Highlights & Insights¶
- Elegant exploitation of temporal information: Using inter-frame variation directly as an uncertainty measure is simple yet effective, avoiding complex uncertainty modeling.
- First selective perception for cooperative segmentation: Segmentation demands pixel-level precision, posing greater bandwidth challenges than detection — achieving 80%+ reduction is highly impressive.
- Orthogonality to compression: Combining selection with compression achieves 1.46% bandwidth usage, demonstrating the complementarity of the two strategies.
- Theoretical guarantees for \(\epsilon\)-Greedy training: A rigorous scaling analysis of gradient bias for sparse feature training is provided.
Limitations & Future Work¶
- Assumes accurate pose estimation — in practice, GPS/localization errors may affect spatial transformation.
- Validated on only two datasets (OPV2V and V2V4Real), limiting scene diversity.
- The conformal temporal uncertainty relies solely on L1 distance, without modeling semantic-level changes.
- Learnable thresholds \(q\) and \(\tau\) may require re-tuning under domain shift.
- Multi-hop communication and heterogeneous sensor configurations are not addressed.
Related Work & Insights¶
- vs.
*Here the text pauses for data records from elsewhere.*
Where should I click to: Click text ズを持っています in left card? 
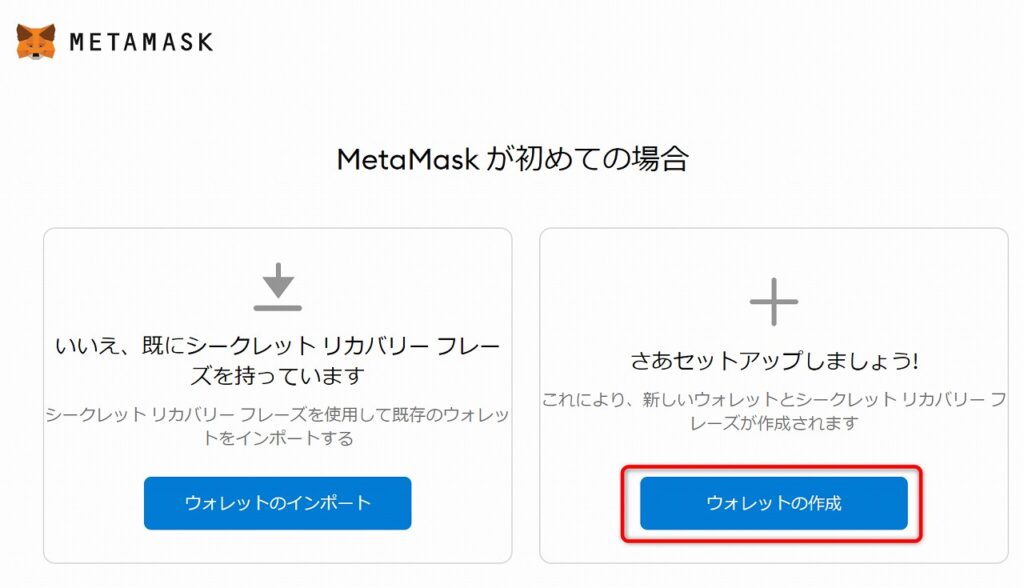point(278,376)
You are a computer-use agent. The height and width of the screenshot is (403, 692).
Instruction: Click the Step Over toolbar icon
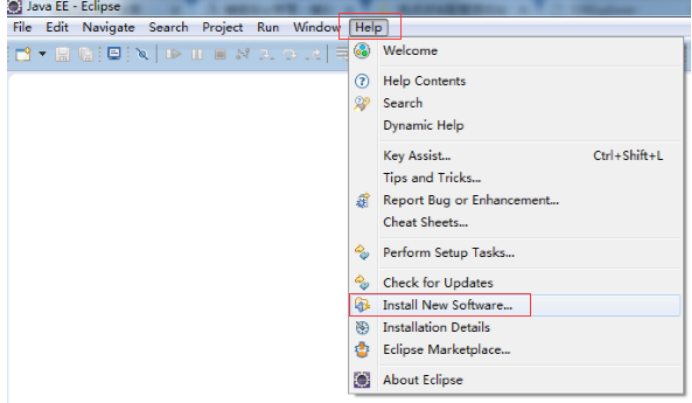pyautogui.click(x=290, y=54)
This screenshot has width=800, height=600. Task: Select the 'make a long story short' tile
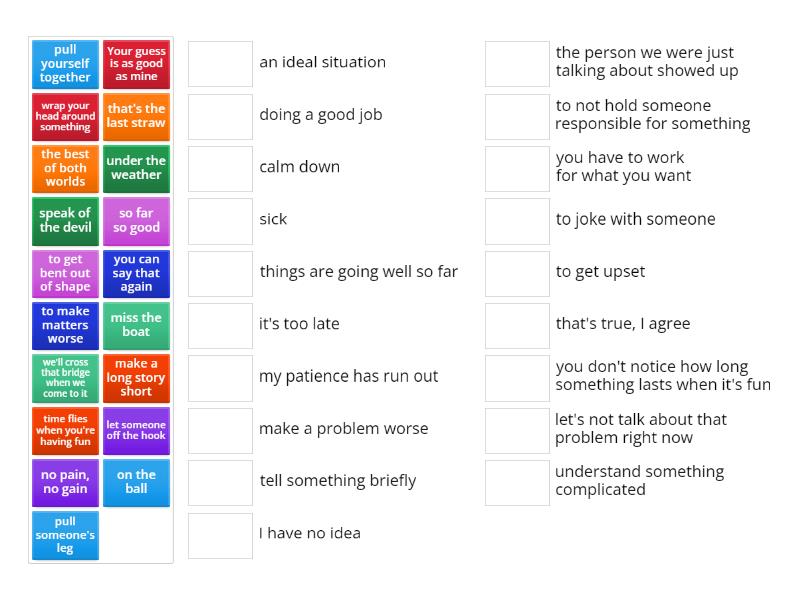click(137, 378)
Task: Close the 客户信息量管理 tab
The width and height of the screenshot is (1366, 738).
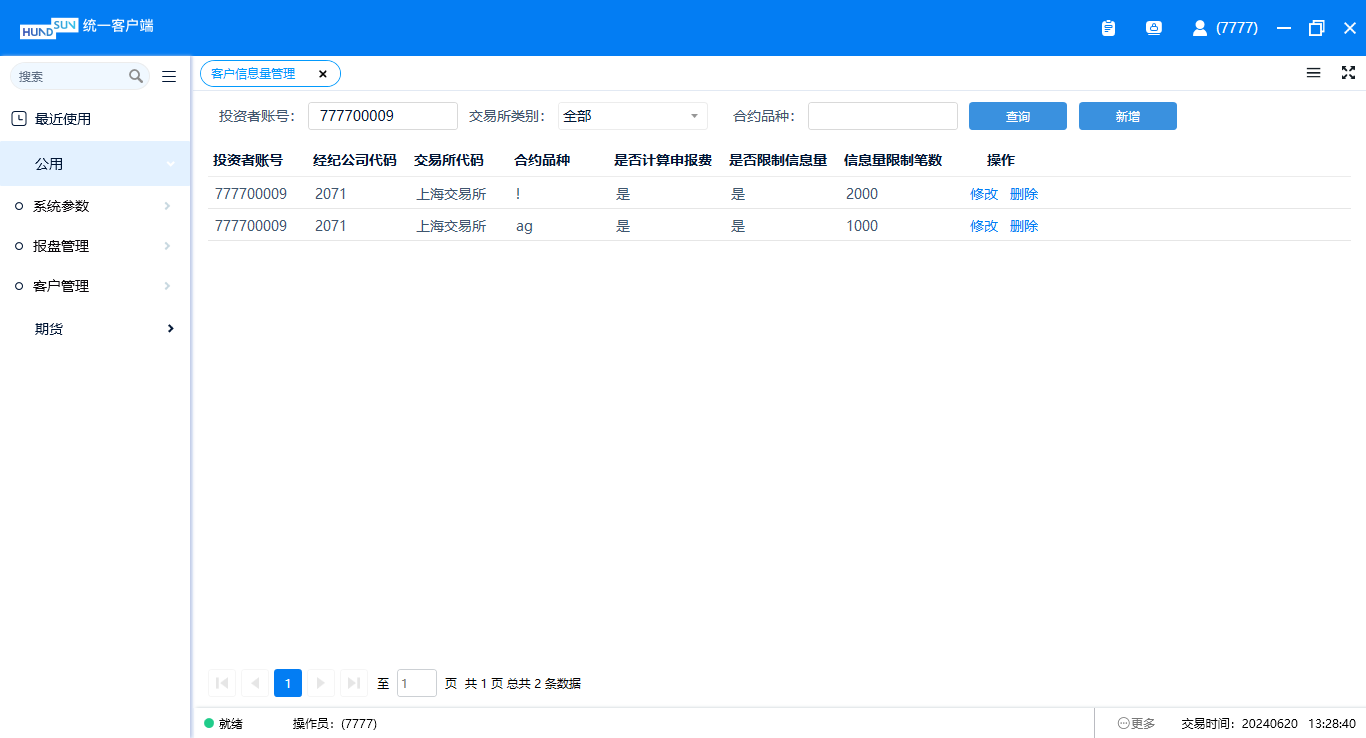Action: point(323,74)
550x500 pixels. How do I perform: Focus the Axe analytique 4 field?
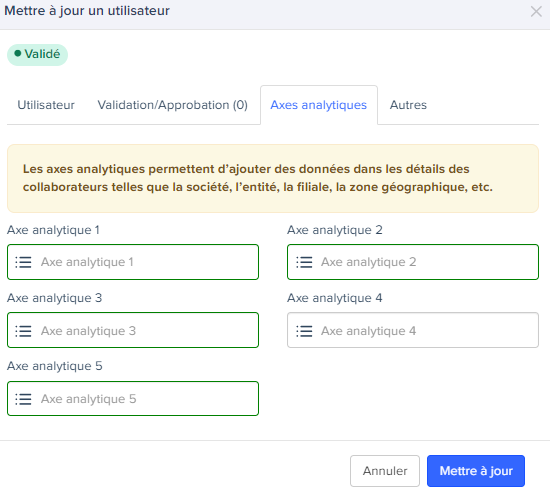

Where2Comm: Where2Comm uses static confidence maps with fixed thresholds, ignoring temporal context. CooperTrim uses temporal uncertainty with adaptive thresholds, achieving 45%+ higher IoU and 72% lower bandwidth.
- vs. SwissCheese: SwissCheese applies fixed-threshold channel/spatial selection. CooperTrim's adaptive mechanism achieves 18%+ higher IoU at comparable bandwidth.
- vs. UniSense: UniSense employs uncertainty-driven selection but makes per-frame independent decisions. CooperTrim uses temporal contrast to reduce redundant transmission.
- Implications for edge AI: The paradigm of demand-driven transmission guided by temporal differences is transferable to any bandwidth-constrained distributed perception scenario.
Rating¶
- Novelty: ⭐⭐⭐⭐ The combination of temporal uncertainty and adaptive volume is novel, though individual components are not entirely new.
- Experimental Thoroughness: ⭐⭐⭐⭐⭐ Multi-model / multi-task / multi-strategy comparisons, compression compatibility, and robustness analyses.
- Writing Quality: ⭐⭐⭐⭐ Problem formulation is clear, though some equations could be more concise.
- Value: ⭐⭐⭐⭐ Substantially advances the practical deployment of cooperative perception systems.